I went to a wedding down the street from me last night.
This was the first wedding I've ever been where the best man and maid of honor were almost hit by a car during the ceremonial procession.
It was held outside, under a tent in front of our subdivision commons house, and the wedding procession had to cross the street before walking down the aisle. Ideally, someone should have been blocking traffic on either side for about 10 minutes while the ceremony went on, and barring that ideal, ideally, the person licensed to drive a green Camry in the state of Georgia would have the common sense to turn around on the circular street and reach their destination the other way, but no. They just zipped right through the middle of the wedding. Holy matrimony!
Maybe it'll bode well for the young couple, symbolizing what all people should do before taking this big step in their lives...look both ways before getting married.
After the ceremony, drinks were served and I got hammered on half a vodka due to an empty stomach and not having done any drinking in a few months. I walked home about 200 yards away, heated some leftover pot roast, ate, fell asleep on the couch to the soothing sounds of college football, woke up, and returned to the festivities in time for more food being served at the reception.
My 73-year old neighbor told me his idea for ending the War in Iraq. This morning, it still has the same merit as it did after a couple more vodkas and the euphoria of dancing with 55-year old women with giant boob jobs.

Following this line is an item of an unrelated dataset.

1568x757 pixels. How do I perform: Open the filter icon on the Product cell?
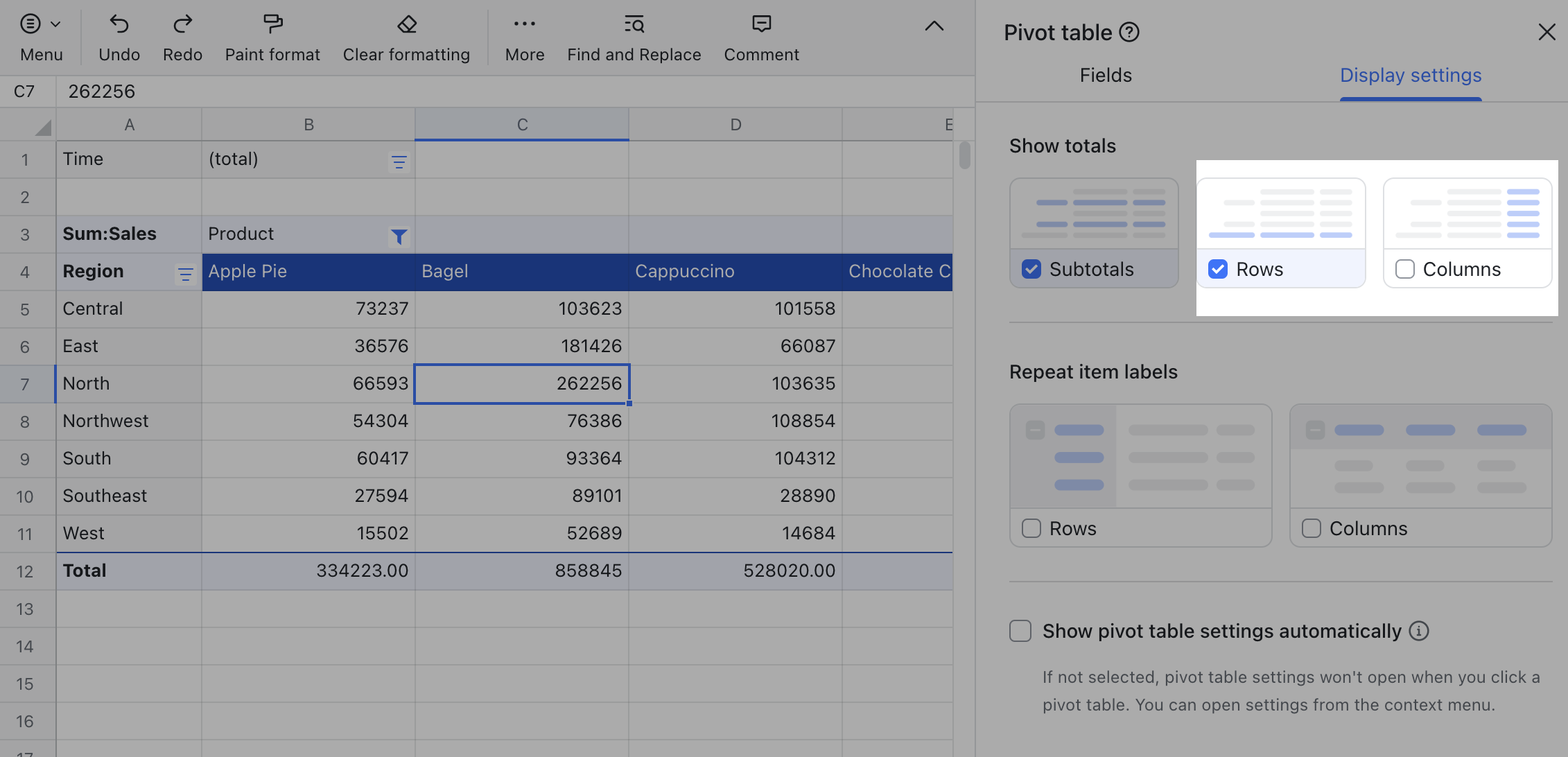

"It's simple. I'm 73 with military experience. I'm almost done.You send me to Iraq with some weapons and I'll go shoot those Al-Qaeda bastards in the head until they get me. I could probably get about 100 of 'em before I go."
I wept at the patriotism of this man. Imagine. A whole squadron of geezers, fortified by a nice, hot 4pm MRE, driving armored Rascals into the Middle East, fanny packs filled with bullets, ready to kill or be killed. The 101st Walker Infantry shuffling into terror enclaves, strapped with oxygen tanks, ready to blow them up for our great country, and the promise of sparing 72 grandchildren from paying Social Security and Medicare costs in the years to come.